PNNL

Abstract

We report the findings of a computational investigation of defect migration in two lithium aluminate ceramics using Coulombic and Buckingham potential parameters from the literature. We first established the validity of the potential for both LiAlO2 to LiAl5O8 through good agreement between the calculated physical quantities (density, crystallinity, bond lengths and melting point) and their experimental values. Subsequently we examined the Li+ diffusion properties in the two systems and found that Li ion diffusion is 2 orders of magnitude slower in LiAl5O8 (D0 = 5.34 e-12 m2/s) as compared to that in LiAlO2 (D0 = 4.02 e-10 m2/s) at 600 K. The lithium (vacancy) migration barrier in LiAl5O8 (4.15 eV) is 3 times that in LiAlO2 (1.31 eV).
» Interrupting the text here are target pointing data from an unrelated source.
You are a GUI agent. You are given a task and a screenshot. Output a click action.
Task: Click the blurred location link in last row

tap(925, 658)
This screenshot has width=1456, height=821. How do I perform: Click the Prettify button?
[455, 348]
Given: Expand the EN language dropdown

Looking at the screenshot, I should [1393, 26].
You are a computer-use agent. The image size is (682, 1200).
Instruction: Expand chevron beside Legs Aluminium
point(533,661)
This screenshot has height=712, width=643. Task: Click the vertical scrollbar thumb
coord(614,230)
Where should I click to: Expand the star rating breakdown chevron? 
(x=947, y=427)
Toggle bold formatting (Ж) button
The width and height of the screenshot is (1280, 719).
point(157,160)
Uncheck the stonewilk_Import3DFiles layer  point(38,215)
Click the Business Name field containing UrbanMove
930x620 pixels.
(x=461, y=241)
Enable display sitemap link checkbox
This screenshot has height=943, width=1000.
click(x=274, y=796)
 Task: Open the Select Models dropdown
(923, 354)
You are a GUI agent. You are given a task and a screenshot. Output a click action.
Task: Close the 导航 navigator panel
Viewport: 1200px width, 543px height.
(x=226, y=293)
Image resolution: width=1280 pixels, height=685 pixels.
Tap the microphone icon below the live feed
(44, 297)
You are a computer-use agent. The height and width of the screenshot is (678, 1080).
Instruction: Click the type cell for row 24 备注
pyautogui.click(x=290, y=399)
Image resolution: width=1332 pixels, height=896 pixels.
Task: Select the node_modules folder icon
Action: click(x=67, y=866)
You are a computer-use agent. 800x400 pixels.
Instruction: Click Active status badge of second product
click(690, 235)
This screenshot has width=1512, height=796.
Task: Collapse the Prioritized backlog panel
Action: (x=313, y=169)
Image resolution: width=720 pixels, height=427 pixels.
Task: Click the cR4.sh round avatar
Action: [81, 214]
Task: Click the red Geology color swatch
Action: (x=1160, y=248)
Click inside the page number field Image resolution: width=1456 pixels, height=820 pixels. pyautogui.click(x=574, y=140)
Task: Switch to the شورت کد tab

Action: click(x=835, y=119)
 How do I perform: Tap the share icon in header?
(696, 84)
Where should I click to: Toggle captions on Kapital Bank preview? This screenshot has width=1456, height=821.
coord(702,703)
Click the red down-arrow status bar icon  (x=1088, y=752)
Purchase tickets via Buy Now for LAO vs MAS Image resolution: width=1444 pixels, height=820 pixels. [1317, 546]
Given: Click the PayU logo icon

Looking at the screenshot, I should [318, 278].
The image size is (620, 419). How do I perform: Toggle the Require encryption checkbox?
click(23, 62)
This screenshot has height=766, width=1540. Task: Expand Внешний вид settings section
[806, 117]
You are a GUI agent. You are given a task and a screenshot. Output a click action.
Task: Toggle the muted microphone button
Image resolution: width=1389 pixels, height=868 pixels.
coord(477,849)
Pair correlation functions indicate that Li-O interactions could be stronger in the Li-O6 octahedra of LiAl5O8 than those in Li-O4 tetrahedra of LiAlO2. The stronger Li-O bond may retard the Li migration in LiAl5O8 thereby making it a more resistant to atomic displacement than LiAlO2. However, the Li+ interstitial migration barriers in both ceramics show that the migration along quadrangular channels in LiAlO2 is energetically more expensive (1.41 eV) than the tetrahedral-octahedral migration pathway in LiAl5O8 (0.42 eV), thereby providing first evidence of better dynamic annealing in LiAl5O8.